Sur les demandes de dommages et intérêts pour procédure abusive

En se bornant à indiquer qu'il « est difficile de comprendre les motivations de M. Marcel B. à l'occasion de cette procédure à l'évidence vouée à l'échec » et à faire état du « caractère manifestement abusif » de cette procédure, M. B., M. P. et les sociétés Menway Holding, Enthalpia Sud-Ouest et Compagnie financière de l'Ernz Blanche n'établissent pas en quoi l'exercice par M. B. de son droit d'agir en justice et de relever appel a dégénéré en abus.

Au soutien de sa demande de dommages et intérêts pour appel abusif, le fonds MBO Capital II fait valoir qu'il est étranger au litige, alors qu'étant partie à la transaction, M. B. ne pouvait, dans le cadre de son action en annulation et/ou résolution de cette transaction, se dispenser de l'assigner puis de l'intimer.

L'abus invoqué par les intimés n'est donc pas caractérisé.

Il s'ensuit que les demandes de dommages et intérêts doivent être rejetées.

Sur les dépens et frais irrépétibles

M. B., qui succombe, sera tenu aux dépens de première instance, le jugement étant confirmé de ce chef, et d'appel.

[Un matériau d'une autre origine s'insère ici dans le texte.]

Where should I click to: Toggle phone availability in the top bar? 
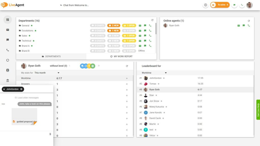tap(242, 5)
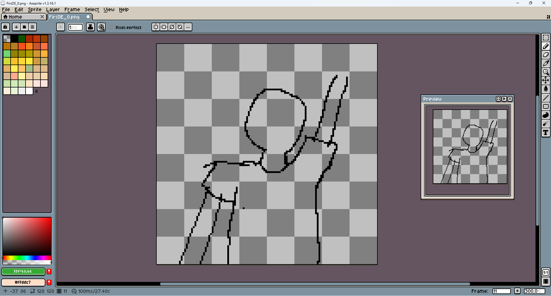Click the Frame number input field
This screenshot has height=296, width=551.
(501, 291)
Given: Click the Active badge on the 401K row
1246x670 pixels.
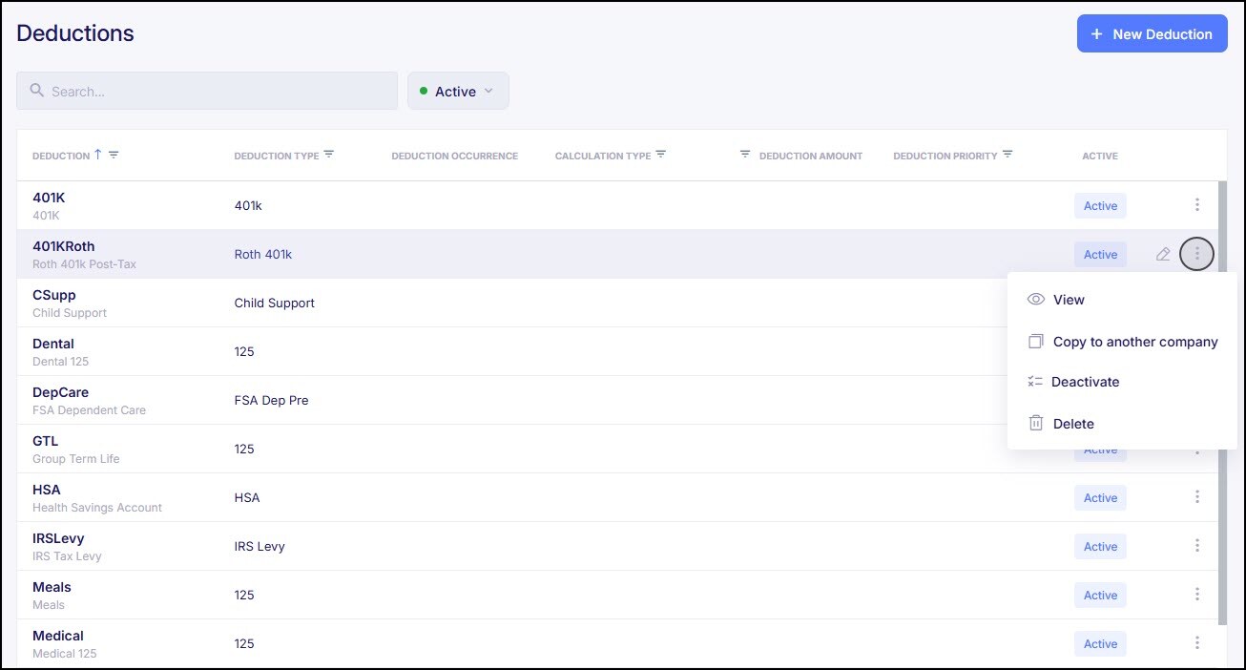Looking at the screenshot, I should 1099,205.
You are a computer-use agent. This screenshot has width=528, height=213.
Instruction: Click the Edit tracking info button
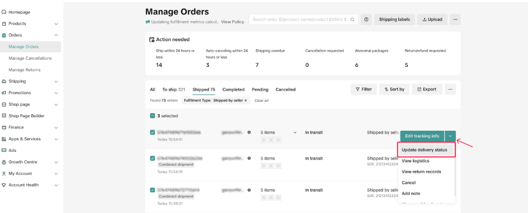422,136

Il y a également lieu à confirmation des dispositions ayant condamné M. B. à payer à M. P. et aux sociétés Enthalpia Sud Ouest, Ernz Blanche et Menway Holding la somme de 5 000 euros chacun en application de l'article 700 du code de procédure civile. M. B. sera en outre condamné, sur le fondement du même texte, à payer aux mêmes la somme de 2 000 euros chacun et au fonds MBO Capital II celle de 5 000 euros.

PAR CES MOTIFS

Statuant dans les limites de l'appel,

Confirme le jugement,

Rejette les demandes de dommages et intérêts formées par M. Jean-Louis P., la SA Compagnie Financière de l'Ernz Blanche, la SAS Enthalpia Sud Ouest, la SAS Menway Holding et le fonds MBO Capital II, représenté par la société de gestion MBO et Co (anciennement MBO Partenaires),

Condamne M. Marcel B. à payer, en application de l'article 700 du code de procédure civile, à M. Jean-Louis P., à la SA Compagnie Financière de l'Ernz Blanche, à la SAS Enthalpia Sud Ouest et à la SAS Menway Holding la somme de 2 000 euros chacun, soit un total de 8 000 euros, et au fonds MBO Capital II, représenté par la société de gestion MBO et Co (anciennement MBO Partenaires), celle de 5 000 euros au titre des frais irrépétibles exposés par ces derniers à hauteur d'appel,

Condamne M. Marcel B. aux dépens d'appel, qui pourront, pour ceux qui le concernent, être recouvrés par Me Bertrand M. conformément aux dispositions de l'article 699 du code de procédure civile.